- About this exercise
From the passage below on a classroom discussion of identity, set down word for word the portion starting with "Their response: well, gender" and going on through "people don’t have.".

One thing I have noticed by listening to students in the classroom is that they are, at the same time, highly individualistic *and* conformist. Both. This showed itself in spades today in my philosophy class. Preferred pronouns came up during a class discussion. Almost every student, including Christian students that attend very solid churches, readily bought the standard gender narrative: identity is found by looking within and declaring “your truth.” The body has nothing to do with identity. It is all based on self-declaration, and those in society should “respect” that identity by using language that assents to it. When it comes to gender, most, about 90%-- were supremely confident of this, so much so that dissenting from it was enough to brand a person a bigot.
A student timidly asked: if a white woman identifies as black, is she?
Immediately gets shot down. Obviously, most students declared, that doesn’t fly. Race is genetic. That’s offensive for the white woman to say that, and that settles it, end of story.
So I started to ask some questions:
"But wait," I said, "that’s 'her truth.' You just said identity was found by looking within, and the body has nothing to do with it. Why does the body have nothing to do with identity in the one area but everything to do with identity in the other area? If people with male bodies can really be women if they so identify, why can’t people with white skin really be black if they so identify?"
Their response: well, gender is a social construction, and black people have experienced oppression. There is a whole history--a “lived experience”--that white people don’t have.
"Ok, point granted," I mused, "but you can’t say the same about women? There’s a whole host of “lived experience”--much of which is necessarily connected to biology--that a man doesn’t have. Surely we don’t want to say that lived experience becomes someone’s simply on the basis of a self-declaration, right? And: gender is a social construction, but race isn’t? Or: race is genetic, but being a man or woman isn’t?"
Next: Well, gender is a state of mind. Sex is biological.
One more from me: "But you are not just saying that someone with a male body *perceives* himself to be a woman, or that he behaves in a way that most people associate with womanhood. You are saying that such a person literally is a woman in every sense of the word, just based on a declaration. Trans men are men...period, end of story. Identity comes from within, remember? A person’s declaration is enough to make reality, so much so that we all must go along with it or else we are being deeply disrespectful. The distinction therefore seems like a dodge to use when convenient. It is a motte and bailey."
We went around a bit more. Some thought deeper, but plenty dug in their heels, defending turf. This is fine; they get to do that, but they are pretty much following prevailing trends. Here's the takeaway: they are radical expressive individualists because that’s what they’ve been fed from an early age. So they conform to it, unless it clashes with something they want more, which in this case is looking good to their “inner ring.” Assenting to the standard identity narrative is popular when it comes to gender, so they conform. Dissenting from the standard identity narrative is popular when it comes to race, so they conform. A conformity of convenience either way.
That’s about as deep as it goes for most students...for most adults, too.

- Supplied entries
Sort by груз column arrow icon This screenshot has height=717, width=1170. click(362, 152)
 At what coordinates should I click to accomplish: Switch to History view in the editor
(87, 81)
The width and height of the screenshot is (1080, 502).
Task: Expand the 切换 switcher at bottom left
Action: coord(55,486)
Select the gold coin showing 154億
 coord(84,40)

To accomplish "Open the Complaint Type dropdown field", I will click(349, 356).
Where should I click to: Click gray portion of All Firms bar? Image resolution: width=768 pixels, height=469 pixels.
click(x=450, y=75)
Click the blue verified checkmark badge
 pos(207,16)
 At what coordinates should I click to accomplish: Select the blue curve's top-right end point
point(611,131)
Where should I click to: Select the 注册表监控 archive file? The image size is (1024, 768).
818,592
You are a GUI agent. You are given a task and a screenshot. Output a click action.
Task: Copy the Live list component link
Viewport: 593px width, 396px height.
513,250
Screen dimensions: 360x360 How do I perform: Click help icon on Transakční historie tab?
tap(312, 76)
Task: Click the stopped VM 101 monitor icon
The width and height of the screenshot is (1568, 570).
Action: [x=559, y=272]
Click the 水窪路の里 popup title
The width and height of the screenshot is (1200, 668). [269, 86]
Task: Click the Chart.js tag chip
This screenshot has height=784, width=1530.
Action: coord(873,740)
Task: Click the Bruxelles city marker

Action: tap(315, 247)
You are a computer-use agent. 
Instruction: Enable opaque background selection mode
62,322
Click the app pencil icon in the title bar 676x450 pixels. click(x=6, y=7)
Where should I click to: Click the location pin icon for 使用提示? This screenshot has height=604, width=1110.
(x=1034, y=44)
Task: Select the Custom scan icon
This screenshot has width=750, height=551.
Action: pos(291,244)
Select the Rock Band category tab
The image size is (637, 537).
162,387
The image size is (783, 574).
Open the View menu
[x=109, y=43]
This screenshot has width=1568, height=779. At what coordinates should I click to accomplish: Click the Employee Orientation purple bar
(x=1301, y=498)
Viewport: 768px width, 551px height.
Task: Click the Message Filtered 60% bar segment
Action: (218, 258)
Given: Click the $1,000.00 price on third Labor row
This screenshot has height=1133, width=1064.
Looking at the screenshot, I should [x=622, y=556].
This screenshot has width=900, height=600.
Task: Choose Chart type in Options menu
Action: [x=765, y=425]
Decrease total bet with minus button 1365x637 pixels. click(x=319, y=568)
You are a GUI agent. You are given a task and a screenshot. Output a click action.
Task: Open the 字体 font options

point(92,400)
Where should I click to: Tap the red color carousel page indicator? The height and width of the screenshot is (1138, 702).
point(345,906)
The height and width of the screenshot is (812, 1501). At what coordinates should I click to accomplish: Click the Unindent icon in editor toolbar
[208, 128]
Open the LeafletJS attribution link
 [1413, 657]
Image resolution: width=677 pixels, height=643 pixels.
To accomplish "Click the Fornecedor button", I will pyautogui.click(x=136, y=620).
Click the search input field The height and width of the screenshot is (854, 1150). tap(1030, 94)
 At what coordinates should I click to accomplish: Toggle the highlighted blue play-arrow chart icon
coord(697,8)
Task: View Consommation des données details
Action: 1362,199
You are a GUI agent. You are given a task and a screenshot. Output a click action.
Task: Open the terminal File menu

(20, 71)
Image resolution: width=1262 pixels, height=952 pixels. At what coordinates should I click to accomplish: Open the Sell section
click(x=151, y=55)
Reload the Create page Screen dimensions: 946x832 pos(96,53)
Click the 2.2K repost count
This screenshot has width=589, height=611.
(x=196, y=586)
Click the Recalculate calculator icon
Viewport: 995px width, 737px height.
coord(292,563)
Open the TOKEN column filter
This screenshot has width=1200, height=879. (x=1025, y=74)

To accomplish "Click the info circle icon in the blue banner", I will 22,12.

- Finished exercise
Their response: well, gender is a social construction, and black people have experienced oppression. There is a whole history--a “lived experience”--that white people don’t have.